The JCT suite of contracts has a two stage process for terminating for breach.  The terminating party must first serve notice requiring the breach to be remedied within a set time and, if it is not, a further notice to terminate the employment.  Strict compliance with the contractual timeframe is important.  Purporting to terminate contract where the right to do so has not accrued is itself a repudiatory breach of contract, giving the other party the right to terminate.

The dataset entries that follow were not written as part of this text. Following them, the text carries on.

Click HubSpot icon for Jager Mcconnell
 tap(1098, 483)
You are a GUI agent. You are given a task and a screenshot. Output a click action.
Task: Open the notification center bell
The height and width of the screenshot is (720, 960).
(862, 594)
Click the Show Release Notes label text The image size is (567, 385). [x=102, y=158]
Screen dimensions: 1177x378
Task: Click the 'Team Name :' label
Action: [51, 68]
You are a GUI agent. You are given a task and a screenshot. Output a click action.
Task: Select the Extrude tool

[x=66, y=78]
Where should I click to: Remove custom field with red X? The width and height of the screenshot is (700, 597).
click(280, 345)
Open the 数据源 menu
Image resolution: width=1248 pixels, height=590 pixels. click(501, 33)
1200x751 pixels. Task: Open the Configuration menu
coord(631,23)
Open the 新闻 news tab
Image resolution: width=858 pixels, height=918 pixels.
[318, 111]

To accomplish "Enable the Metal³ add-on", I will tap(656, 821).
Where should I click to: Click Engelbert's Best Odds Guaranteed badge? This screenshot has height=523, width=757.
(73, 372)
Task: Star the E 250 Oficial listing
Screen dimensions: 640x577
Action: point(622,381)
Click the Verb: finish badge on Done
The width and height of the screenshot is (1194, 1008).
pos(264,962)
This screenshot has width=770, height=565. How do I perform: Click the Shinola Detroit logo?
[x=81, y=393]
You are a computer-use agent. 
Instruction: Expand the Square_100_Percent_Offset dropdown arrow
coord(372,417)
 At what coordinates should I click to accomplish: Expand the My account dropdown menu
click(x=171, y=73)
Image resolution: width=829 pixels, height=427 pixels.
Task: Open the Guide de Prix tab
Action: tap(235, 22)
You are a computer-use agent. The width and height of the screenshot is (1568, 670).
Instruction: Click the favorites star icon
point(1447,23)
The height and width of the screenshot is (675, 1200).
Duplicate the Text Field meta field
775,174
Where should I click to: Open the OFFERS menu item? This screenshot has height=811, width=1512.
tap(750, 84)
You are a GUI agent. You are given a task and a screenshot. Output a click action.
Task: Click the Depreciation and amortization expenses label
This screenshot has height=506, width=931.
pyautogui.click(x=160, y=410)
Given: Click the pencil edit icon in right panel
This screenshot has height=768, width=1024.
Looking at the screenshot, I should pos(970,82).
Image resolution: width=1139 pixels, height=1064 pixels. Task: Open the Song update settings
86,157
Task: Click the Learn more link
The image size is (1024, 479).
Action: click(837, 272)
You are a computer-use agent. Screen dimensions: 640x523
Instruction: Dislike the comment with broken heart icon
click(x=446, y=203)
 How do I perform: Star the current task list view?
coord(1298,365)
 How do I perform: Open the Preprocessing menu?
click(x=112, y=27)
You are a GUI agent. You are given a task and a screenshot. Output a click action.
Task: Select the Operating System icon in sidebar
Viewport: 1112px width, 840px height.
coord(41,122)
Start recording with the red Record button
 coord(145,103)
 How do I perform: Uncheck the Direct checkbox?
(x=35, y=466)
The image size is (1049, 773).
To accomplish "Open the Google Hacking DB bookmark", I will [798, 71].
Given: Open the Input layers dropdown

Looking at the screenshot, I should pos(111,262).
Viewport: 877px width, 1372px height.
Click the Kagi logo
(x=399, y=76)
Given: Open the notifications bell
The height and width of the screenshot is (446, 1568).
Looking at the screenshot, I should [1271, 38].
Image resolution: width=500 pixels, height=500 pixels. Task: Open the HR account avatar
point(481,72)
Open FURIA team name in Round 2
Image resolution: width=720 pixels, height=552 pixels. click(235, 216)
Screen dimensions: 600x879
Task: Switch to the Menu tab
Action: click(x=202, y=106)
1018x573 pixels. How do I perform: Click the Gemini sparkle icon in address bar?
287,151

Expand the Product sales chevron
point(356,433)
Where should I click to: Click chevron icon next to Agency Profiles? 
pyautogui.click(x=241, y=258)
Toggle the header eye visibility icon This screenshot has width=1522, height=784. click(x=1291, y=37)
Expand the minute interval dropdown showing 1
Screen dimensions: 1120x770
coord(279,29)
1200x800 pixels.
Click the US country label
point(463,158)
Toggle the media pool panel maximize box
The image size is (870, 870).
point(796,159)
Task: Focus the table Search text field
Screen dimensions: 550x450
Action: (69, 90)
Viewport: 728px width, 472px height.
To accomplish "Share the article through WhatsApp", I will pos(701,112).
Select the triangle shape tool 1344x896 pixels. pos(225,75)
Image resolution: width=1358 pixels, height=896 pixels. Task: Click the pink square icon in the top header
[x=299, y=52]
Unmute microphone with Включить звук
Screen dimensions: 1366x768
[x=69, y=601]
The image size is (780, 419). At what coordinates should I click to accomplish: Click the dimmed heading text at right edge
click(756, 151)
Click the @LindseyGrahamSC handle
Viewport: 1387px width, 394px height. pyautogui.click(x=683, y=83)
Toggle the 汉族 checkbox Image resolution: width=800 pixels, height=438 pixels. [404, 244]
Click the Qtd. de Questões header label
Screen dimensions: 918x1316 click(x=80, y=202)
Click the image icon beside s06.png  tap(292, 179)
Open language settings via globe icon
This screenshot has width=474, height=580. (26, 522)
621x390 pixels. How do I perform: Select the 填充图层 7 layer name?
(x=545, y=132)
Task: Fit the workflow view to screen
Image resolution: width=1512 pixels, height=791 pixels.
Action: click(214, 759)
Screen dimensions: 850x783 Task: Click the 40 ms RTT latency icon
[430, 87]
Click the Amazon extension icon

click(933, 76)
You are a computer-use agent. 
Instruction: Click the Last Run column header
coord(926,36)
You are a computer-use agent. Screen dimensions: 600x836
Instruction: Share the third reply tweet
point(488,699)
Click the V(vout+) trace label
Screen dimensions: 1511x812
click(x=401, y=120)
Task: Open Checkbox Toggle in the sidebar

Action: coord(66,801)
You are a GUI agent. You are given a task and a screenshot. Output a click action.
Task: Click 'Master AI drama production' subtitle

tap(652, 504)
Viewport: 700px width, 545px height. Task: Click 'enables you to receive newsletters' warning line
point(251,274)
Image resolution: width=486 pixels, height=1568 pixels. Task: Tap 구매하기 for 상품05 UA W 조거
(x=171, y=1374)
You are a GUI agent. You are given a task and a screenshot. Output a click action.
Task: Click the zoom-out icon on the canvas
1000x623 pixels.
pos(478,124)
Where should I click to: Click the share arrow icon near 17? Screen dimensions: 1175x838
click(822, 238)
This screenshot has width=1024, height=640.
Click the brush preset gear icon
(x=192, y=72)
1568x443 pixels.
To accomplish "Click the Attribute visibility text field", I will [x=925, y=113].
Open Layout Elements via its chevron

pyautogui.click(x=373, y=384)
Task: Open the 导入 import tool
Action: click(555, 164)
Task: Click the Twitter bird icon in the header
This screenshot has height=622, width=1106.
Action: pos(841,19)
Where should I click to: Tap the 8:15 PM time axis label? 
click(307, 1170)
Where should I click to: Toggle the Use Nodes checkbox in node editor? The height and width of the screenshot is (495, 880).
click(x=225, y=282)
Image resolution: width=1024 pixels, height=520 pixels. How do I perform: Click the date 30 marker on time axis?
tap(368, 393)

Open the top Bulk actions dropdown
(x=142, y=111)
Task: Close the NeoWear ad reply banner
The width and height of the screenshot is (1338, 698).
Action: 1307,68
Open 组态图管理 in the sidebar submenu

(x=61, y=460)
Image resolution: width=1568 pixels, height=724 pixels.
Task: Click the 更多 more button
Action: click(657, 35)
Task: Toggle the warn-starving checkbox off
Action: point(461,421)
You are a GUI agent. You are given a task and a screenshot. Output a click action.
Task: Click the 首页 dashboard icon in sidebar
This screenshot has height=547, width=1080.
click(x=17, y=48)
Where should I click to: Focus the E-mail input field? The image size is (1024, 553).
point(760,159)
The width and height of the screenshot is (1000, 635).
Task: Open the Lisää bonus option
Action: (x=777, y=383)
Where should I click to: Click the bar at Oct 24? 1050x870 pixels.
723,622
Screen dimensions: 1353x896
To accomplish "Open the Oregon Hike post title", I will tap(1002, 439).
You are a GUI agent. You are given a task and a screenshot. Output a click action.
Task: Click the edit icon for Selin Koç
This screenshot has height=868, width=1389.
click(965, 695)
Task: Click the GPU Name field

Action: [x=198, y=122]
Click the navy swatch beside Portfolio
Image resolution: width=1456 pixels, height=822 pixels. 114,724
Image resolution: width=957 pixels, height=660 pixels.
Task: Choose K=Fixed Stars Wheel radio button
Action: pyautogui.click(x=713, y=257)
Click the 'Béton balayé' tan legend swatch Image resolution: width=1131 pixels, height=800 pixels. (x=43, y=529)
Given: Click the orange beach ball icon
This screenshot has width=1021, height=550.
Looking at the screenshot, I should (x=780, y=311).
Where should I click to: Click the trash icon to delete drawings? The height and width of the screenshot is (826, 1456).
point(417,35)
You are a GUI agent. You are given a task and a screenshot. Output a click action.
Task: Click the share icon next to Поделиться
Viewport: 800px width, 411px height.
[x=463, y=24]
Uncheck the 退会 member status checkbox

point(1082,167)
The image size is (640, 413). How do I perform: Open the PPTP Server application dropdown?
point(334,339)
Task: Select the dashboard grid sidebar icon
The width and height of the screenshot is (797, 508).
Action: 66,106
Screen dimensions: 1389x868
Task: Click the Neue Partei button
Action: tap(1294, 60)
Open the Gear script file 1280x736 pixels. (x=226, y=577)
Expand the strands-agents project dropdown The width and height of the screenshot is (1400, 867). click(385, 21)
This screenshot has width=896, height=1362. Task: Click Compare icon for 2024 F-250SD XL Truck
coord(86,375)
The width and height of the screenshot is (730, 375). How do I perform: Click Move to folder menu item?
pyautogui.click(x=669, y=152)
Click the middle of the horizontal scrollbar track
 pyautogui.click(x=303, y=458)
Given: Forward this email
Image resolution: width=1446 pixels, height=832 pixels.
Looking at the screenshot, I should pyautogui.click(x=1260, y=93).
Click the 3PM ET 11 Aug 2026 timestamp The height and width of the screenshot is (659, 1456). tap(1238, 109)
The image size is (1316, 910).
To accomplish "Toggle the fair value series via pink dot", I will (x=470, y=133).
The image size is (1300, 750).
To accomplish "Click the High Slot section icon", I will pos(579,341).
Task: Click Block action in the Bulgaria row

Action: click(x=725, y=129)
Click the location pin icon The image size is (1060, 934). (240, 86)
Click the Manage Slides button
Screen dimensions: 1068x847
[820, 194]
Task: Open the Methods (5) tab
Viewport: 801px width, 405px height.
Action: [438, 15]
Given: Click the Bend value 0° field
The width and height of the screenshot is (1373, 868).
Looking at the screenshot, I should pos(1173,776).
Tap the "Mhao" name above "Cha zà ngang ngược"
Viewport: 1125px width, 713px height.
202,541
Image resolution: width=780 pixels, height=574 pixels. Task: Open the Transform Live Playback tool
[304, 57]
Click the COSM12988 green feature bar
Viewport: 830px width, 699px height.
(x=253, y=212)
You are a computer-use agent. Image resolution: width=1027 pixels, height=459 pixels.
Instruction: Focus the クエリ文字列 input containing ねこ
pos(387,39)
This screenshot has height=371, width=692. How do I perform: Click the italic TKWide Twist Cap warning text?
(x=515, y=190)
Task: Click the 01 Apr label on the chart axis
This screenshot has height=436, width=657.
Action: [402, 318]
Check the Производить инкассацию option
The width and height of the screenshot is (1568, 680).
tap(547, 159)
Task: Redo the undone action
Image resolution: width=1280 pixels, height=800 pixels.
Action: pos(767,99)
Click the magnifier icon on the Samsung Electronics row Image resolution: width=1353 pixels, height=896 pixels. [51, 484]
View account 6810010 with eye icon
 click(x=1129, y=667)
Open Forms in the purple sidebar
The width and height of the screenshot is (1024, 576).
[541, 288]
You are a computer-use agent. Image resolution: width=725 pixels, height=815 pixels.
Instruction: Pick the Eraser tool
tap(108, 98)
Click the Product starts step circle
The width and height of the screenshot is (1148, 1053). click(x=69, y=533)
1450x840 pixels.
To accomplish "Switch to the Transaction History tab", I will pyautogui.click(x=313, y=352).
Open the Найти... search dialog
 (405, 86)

That is what happened in the recent case of Andrew Bellis v Sky House Construction Limited.   The Claimant (AB) served a notice of default on 1 September 2021.  AB followed this up with a purported notice of termination on 8 September 2021.  The parties fell into dispute as to the validity of the termination and the dispute was referred to adjudication.  The adjudicator found in the defendant (Sky House’s) favour.  AB issued a part 8 claim seeking to challenge this.  Whilst the court will not usually interfere with an adjudicator’s decision, this dispute concerned a narrow point of contractual interpretation that was suitable for disposal via the part 8 process.

The court had to consider whether AB had allowed a sufficient period between the first and second notices.  The contract (based on the JCT Minor Works 2016) provided at clause 6.4.1 that the Contract Administrator may give notice of default to the Contractor.  Clause 6.4.2 allowed for a further notice of termination if ‘the Contractor continues a specified default for seven days from receipt of the notice under clause 6.4.1’.

 

8 September is 7 days after 1 September so what was the problem?

8 September is 7 days after 1 September so what was the problem?

Clause 1.4 under the heading ‘Reckoning Periods of days´ stated ‘Where under this Contract an act is required to be done within a specified period of days after or from a specified date, the period shall begin immediately after that date.  Where the period would include a day which is a Public Holiday that day shall be excluded’.  As the Judge explained, this meant that day 1 of the seven day period was 2 September and day 7 was 9 September.

As a result, the right to serve notice of termination had not accrued when the second notice was served.  In turn, the Judge agreed with the adjudicator’s finding that the purported termination by AB was unlawful.

Whilst the claim was based on the Minor Works contract, equivalent wording is used throughout the JCT suite and has wider application. The case is a reminder of the extra that is needed when serving contractual notices and the serious consequences that might otherwise result.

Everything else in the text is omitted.